** Opening READING TEXT block **

Risk associated with medical drugs, one of the main tools used today to protect, maintain and restore health, have increased. The onset of adverse effects, with its damaging consequences for patients, health professionals, and health institutions, is reason for concern in most health-related sectors. This concern, in fact, is linked to the origin itself of therapeutics. The archaic Greek word pharmakon meant a sacrifice made to the gods to seek a cure, and bore a double meaning: remedy and poison.1,2

Drug safety is not a static concept. The perception of what is acceptable as risk or benefit together with safety evidence requirements has radically changed during the 20th century, in tune with therapeutic developments and the resulting disasters related to such developments.2 In the United Sates of America, the accident in1937 with a sulfanilamide elixir containing diethylglycol as an excipient (the toxicity of which had already been documented) led, in 1938, to the first law requiring toxicity assays in order to authorize the sale of new drugs. This law changed the charter of the Food and Drug Administration (FDA) which began to assess drug safety prior to their entry into the market. Many European countries created drug control agencies that wrote their own specific regulations.2–4

The thalidomide-induced phocomelia episode in the late 1950s and early 1960s affected some 4,000 people worldwide and may be considered a major landmark in the development of legislation on drugs in most European countries. This has introduced a new era in the control of drug-induced adverse effects, marked by the diversification and expansion of regulating and monitoring mechanisms.3,4 The thalidomide tragedy also led to the development of drug surveillance as a set of activities for detecting and assessing adverse effects of drugs that were already in the market. In 1964 England implemented the “yellow card” system, which became the basis for the World Health Organization (WHO) international voluntary communication program.2

Significant methodological changes in surveillance studies of adverse effects were implemented in the 1990s. These changes reflect the recognition that drugs may also produce harmful effects due to failures and errors during the clinical use2 in addition to the intrinsic risks of adverse effects due to their use under appropriate conditions.

Manasse5,6 published an analysis of studies on drug incidents highlighting the fact that the use of these drugs is not perfect throughout the whole sequence of actions and decisions that cover the drug-use chain of events. Medication errors occur in prescription, dispensing, and delivery, all of which may help to increase the harmful potential of drugs. These errors may be caused by experienced or inexperienced staff, including pharmacists, medical doctors, nurses, assistants, patients, or their caretakers.

A meta-analysis of 39 prospective studies conducted in North-American hospitals between 1966 and 1996 found that the incidence of drug-related adverse effects was extremely high. An estimate for North America in 1994 was that approximately 2,216,000 hospital patients had severe adverse drug reactions and 106,000 people died as a consequence of such reactions. These results placed drug-related adverse reactions as the 5th-leading cause of death.7 In 1999 the Committee on Quality of Health Care in America report highlighted the fact that medication errors cause over 7,000 deaths per year and result in adverse effects in 2% of in-hospital patients. The report also suggested that medication errors increased the cost of each hospital stay by US 4,700, resulting in an annual cost of billions of dollars if these values extrapolated to the entire country.8,9

Errors in health establishments are complicated situations, particularly in hospitals, where patients are away from their family and social environment to seek healthcare. Human failure in a hospital, when detected, usually causes health professionals to fear sanctions, loss of prestige, and shame vis à vis their peers, as well as being a challenge to professional competence.10

Factors determining medication errors may be generated during the drug dispensing process within a hospital, where pharmacy activities guide many of the actions associated with patient assistance. This paper deals with the main concepts guiding present studies on adverse effects, the main characteristics of different hospital drug-dispensing systems, their relationship with the occurrence of medication errors, and the main predisposing factors and associated conditions related to dispensing errors. The review sought to identify the origins of this theme in the scientific literature during the mid-twentieth century and the most significant papers published since that time.

** Closing READING TEXT block **

* TASKS TO PERFORM:
[1] According to the text on drug safety, in what year did England put the "yellow card" system into place?
[2] Reproduce word for word the part of the text on drug safety that opens with the words "Factors determining medication" and closes with "since that time.".
The listing has no connection to the text on drug safety.

** Opening DATASET EXTRACT block **

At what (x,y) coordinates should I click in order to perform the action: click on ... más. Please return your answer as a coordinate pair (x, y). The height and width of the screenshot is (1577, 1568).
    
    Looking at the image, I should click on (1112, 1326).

** Closing DATASET EXTRACT block **

* OUTPUTS IN ORDER:
[1] 1964

[2]
Factors determining medication errors may be generated during the drug dispensing process within a hospital, where pharmacy activities guide many of the actions associated with patient assistance. This paper deals with the main concepts guiding present studies on adverse effects, the main characteristics of different hospital drug-dispensing systems, their relationship with the occurrence of medication errors, and the main predisposing factors and associated conditions related to dispensing errors. The review sought to identify the origins of this theme in the scientific literature during the mid-twentieth century and the most significant papers published since that time.